## ASSIGNED TASK
Edit the forum comments from the words "What’s it feel" through "proud, kind people.", and write that part out again with "proud" changed to "honored".

## PASSAGE SHOWN
■ ■ ■ ■ ■
Re: White Knighting - twice in one day - I'm tired

We already have The Pirate Party, MEP’s and local political officials. But We still need a president…
Pirate Mike for president – 2012 ?
Sounds like a good choice.

What’s it feel like to be on the wrong side of history, where pirates are proud and anti-pirates are shameful scum that hate culture ?
I probably “spun it wrong”
Spin it right and the Anti-pirates are proud, kind people.
cough…cough…not sneaky…cough…greedy bastards at all…cough…bullshit

iNB4 :
You might have better luck white knighiing if you had some armour. Or even just didn’t do it naked
Proof I am not naked, taken from my webcam.

Anonymous Coward says:

Re: Re:

Wow. Your unremitting truthiness has swayed me to your point of view. Even though your posts are filled with unsubstantiated accusations and drip with vitriol that would be better directed inward, you are definitely a force for justice and the American Way. Do you have a newsletter I can sign up for?

rallen (profile) says:

Re: Re: Professionally agitated?

I hate to say it, but the only things I’ve ever seen that affected police behavior, was having a seriously powerful state/federal authority breathing down their necks, ready to send them to “poke in the ass prison”, or really bad people with guns planting them in the ground. That’s it.

Law suites sometimes affect the politician leadership, but not always. It puts money in the pockets of the lawyers, who were or will be politicians themselves. They almost never actually affect the day-to-day operations of police officers. Any cop is quick to point out that the law that gets practiced in a courtroom usually has little relation to the law on the street. You can actually take that as gospel.
■ ■ ■ ■ ■
[Stored records]
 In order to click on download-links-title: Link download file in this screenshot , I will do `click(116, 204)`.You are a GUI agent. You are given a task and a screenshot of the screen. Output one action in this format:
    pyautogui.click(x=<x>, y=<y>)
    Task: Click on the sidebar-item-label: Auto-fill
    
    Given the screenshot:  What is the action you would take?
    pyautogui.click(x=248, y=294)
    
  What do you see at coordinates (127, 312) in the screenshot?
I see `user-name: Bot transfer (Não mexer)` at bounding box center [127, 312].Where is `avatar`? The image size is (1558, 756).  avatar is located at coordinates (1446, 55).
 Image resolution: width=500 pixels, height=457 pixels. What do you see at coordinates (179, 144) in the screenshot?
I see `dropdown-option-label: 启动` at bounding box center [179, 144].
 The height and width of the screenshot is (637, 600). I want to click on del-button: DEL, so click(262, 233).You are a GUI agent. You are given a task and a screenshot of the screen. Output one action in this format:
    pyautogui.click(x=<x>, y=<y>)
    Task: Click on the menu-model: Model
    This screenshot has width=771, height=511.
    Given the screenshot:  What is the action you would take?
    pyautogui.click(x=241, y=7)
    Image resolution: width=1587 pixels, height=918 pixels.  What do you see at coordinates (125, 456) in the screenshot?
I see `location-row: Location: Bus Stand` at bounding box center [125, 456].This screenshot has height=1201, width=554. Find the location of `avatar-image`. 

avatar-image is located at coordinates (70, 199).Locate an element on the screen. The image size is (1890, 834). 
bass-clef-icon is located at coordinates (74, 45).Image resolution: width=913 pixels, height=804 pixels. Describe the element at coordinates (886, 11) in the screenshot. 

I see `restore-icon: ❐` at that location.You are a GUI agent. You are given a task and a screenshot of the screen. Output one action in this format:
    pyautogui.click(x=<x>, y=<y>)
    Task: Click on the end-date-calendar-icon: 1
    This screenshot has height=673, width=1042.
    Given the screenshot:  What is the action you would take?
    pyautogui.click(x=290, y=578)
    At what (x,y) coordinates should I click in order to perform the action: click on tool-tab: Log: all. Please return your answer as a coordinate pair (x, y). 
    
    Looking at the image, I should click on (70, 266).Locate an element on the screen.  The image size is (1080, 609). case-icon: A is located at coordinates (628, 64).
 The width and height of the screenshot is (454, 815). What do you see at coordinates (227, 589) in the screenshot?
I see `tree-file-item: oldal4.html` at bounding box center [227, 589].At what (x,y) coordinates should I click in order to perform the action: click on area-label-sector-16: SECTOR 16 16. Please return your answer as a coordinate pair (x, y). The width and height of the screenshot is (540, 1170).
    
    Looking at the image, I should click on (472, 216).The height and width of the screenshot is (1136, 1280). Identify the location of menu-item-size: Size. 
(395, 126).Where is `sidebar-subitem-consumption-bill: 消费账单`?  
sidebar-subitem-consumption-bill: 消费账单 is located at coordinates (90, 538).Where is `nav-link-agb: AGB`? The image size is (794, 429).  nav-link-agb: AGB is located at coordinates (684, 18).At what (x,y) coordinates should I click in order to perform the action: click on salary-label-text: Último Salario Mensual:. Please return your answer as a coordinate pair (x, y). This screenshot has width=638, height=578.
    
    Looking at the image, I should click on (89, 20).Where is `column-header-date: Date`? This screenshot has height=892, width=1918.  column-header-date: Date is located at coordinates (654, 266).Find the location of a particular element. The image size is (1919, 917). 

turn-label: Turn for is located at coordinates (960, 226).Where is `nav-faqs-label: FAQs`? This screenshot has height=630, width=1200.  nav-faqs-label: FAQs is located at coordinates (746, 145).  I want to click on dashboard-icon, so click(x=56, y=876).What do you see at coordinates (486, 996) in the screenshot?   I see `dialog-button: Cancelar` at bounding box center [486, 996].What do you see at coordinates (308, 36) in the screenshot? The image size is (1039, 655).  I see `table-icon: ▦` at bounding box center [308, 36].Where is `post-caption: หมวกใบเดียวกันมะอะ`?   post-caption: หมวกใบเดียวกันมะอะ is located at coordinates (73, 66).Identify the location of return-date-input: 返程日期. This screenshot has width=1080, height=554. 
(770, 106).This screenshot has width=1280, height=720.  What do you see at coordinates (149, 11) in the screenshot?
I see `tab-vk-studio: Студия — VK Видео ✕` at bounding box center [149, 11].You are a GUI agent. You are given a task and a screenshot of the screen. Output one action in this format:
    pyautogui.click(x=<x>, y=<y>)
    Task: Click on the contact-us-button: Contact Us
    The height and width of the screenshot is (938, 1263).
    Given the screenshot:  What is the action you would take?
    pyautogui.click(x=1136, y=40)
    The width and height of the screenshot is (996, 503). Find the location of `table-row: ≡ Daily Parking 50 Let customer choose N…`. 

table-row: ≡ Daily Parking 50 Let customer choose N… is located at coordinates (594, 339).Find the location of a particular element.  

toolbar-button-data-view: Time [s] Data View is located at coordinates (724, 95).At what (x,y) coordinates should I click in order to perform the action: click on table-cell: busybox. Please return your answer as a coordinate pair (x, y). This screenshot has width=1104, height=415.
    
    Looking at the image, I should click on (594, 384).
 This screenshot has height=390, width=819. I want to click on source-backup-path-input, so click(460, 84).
■ ■ ■ ■ ■
## REPLY TO THE EXERCISE
What’s it feel like to be on the wrong side of history, where pirates are honored and anti-pirates are shameful scum that hate culture ?
I probably “spun it wrong”
Spin it right and the Anti-pirates are honored, kind people.